Screenshot grounding data:
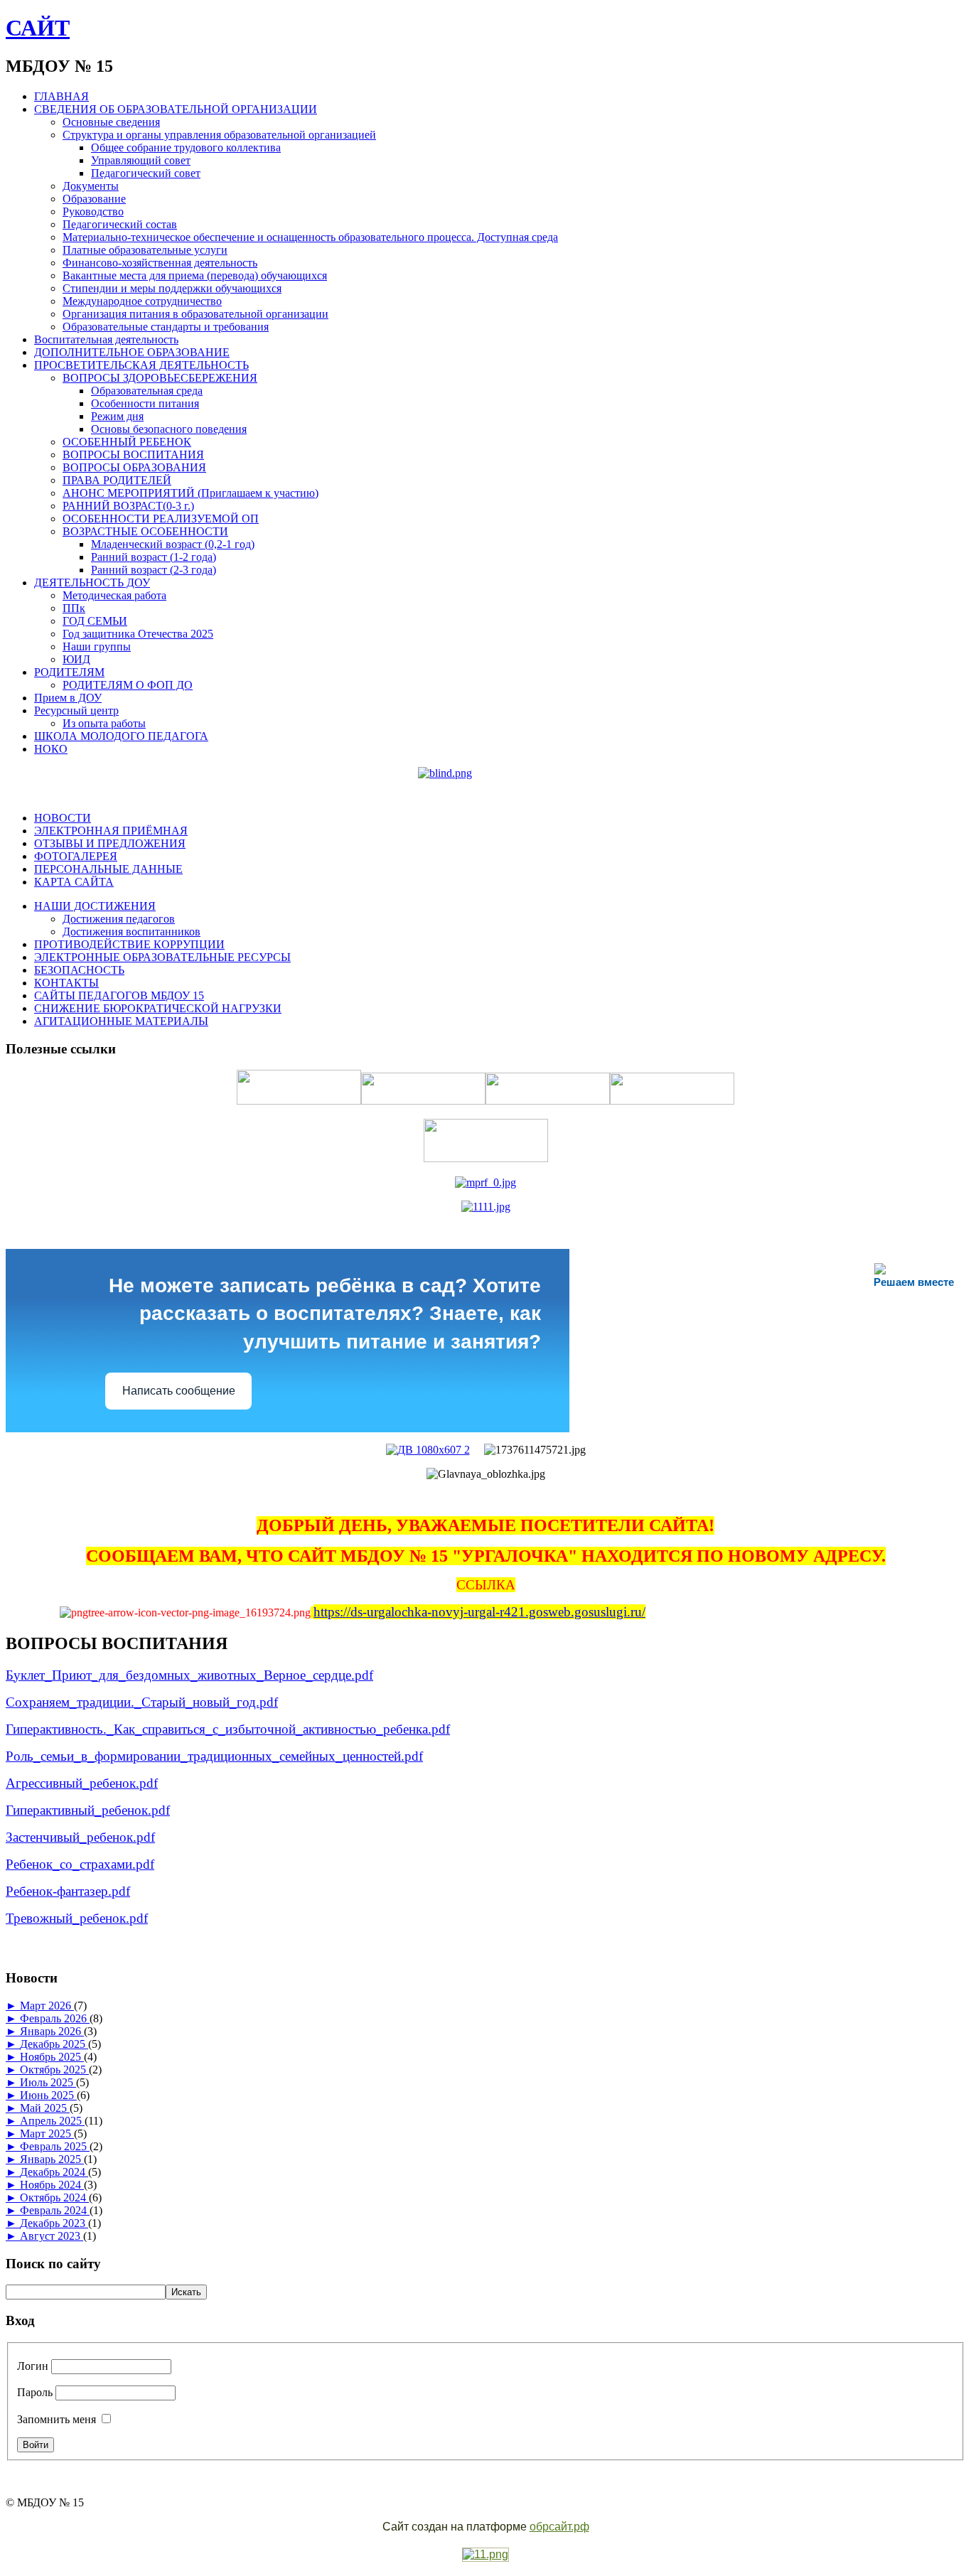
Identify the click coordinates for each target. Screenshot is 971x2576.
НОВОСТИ (62, 818)
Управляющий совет (141, 160)
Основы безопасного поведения (169, 429)
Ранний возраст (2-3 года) (153, 570)
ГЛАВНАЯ (61, 96)
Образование (94, 199)
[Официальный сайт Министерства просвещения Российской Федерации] (485, 1182)
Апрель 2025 (52, 2121)
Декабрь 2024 (54, 2172)
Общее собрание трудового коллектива (186, 147)
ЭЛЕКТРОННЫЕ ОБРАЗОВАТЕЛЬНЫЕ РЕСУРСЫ (162, 957)
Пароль (35, 2392)
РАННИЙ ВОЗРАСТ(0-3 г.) (128, 506)
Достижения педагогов (119, 919)
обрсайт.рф (559, 2527)
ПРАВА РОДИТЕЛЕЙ (117, 480)
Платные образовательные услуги (145, 250)
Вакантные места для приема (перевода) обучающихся (195, 275)
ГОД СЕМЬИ (95, 621)
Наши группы (97, 646)
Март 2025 (47, 2133)
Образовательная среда (147, 391)
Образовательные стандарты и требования (166, 327)
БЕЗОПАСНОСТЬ (79, 970)
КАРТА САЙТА (74, 882)
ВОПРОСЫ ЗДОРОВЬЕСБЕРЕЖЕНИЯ (160, 378)
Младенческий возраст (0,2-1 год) (172, 544)
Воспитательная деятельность (106, 339)
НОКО (51, 749)
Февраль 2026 (55, 2018)
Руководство (93, 211)
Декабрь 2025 (54, 2044)
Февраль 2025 (55, 2146)
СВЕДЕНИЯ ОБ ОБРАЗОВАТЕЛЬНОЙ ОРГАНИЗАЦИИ (175, 109)
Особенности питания (145, 403)
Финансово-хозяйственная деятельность (160, 263)
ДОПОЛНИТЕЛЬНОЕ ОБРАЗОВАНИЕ (132, 352)
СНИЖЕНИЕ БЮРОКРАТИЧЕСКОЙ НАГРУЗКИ (157, 1008)
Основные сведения (111, 122)
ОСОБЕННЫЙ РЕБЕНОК (127, 442)
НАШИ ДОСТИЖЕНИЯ (95, 906)
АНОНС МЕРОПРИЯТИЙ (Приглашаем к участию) (190, 493)
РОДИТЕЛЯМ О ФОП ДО (128, 685)
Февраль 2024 (55, 2210)
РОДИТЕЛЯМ (69, 672)
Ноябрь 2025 (52, 2057)
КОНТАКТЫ (66, 983)
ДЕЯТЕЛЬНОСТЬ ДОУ (92, 582)
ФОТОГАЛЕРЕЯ (75, 856)
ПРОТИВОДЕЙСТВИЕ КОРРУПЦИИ (129, 944)
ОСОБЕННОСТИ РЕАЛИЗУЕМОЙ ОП (161, 518)
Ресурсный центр (76, 710)
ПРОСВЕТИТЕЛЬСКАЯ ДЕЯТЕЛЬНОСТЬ (141, 365)
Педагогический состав (120, 224)
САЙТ (38, 28)
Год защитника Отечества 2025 (138, 634)
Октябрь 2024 (54, 2197)
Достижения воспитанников (131, 931)
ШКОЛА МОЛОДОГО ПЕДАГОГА (121, 736)
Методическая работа (114, 595)
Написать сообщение (178, 1391)
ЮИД (76, 659)
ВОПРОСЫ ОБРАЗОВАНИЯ (134, 467)
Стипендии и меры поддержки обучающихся (172, 288)
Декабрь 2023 (54, 2223)
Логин (32, 2366)
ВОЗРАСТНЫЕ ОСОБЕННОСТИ (145, 531)
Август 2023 (51, 2236)
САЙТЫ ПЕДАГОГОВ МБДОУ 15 (119, 995)
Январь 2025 (52, 2159)
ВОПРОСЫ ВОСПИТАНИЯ (133, 455)
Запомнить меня (56, 2419)
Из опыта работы (104, 723)
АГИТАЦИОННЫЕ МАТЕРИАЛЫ (121, 1021)
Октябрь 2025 (54, 2070)
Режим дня (117, 416)
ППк (74, 608)
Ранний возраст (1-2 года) (153, 557)
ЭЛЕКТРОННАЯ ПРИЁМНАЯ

Action item –
Output exactly the lines between the one containing "ПРОТИВОДЕЙСТВИЕ КОРРУПЦИИ (129, 944)" and the final line above, both inclusive.

Reply to the task –
ПРОТИВОДЕЙСТВИЕ КОРРУПЦИИ (129, 944)
ОСОБЕННОСТИ РЕАЛИЗУЕМОЙ ОП (161, 518)
Ресурсный центр (76, 710)
ПРОСВЕТИТЕЛЬСКАЯ ДЕЯТЕЛЬНОСТЬ (141, 365)
Педагогический состав (120, 224)
САЙТ (38, 28)
Год защитника Отечества 2025 (138, 634)
Октябрь 2024 (54, 2197)
Достижения воспитанников (131, 931)
ШКОЛА МОЛОДОГО ПЕДАГОГА (121, 736)
Методическая работа (114, 595)
Написать сообщение (178, 1391)
ЮИД (76, 659)
ВОПРОСЫ ОБРАЗОВАНИЯ (134, 467)
Стипендии и меры поддержки обучающихся (172, 288)
Декабрь 2023 (54, 2223)
Логин (32, 2366)
ВОЗРАСТНЫЕ ОСОБЕННОСТИ (145, 531)
Август 2023 (51, 2236)
САЙТЫ ПЕДАГОГОВ МБДОУ 15 (119, 995)
Январь 2025 (52, 2159)
ВОПРОСЫ ВОСПИТАНИЯ (133, 455)
Запомнить меня (56, 2419)
Из опыта работы (104, 723)
АГИТАЦИОННЫЕ МАТЕРИАЛЫ (121, 1021)
Октябрь 2025 (54, 2070)
Режим дня (117, 416)
ППк (74, 608)
Ранний возраст (1-2 года) (153, 557)
ЭЛЕКТРОННАЯ ПРИЁМНАЯ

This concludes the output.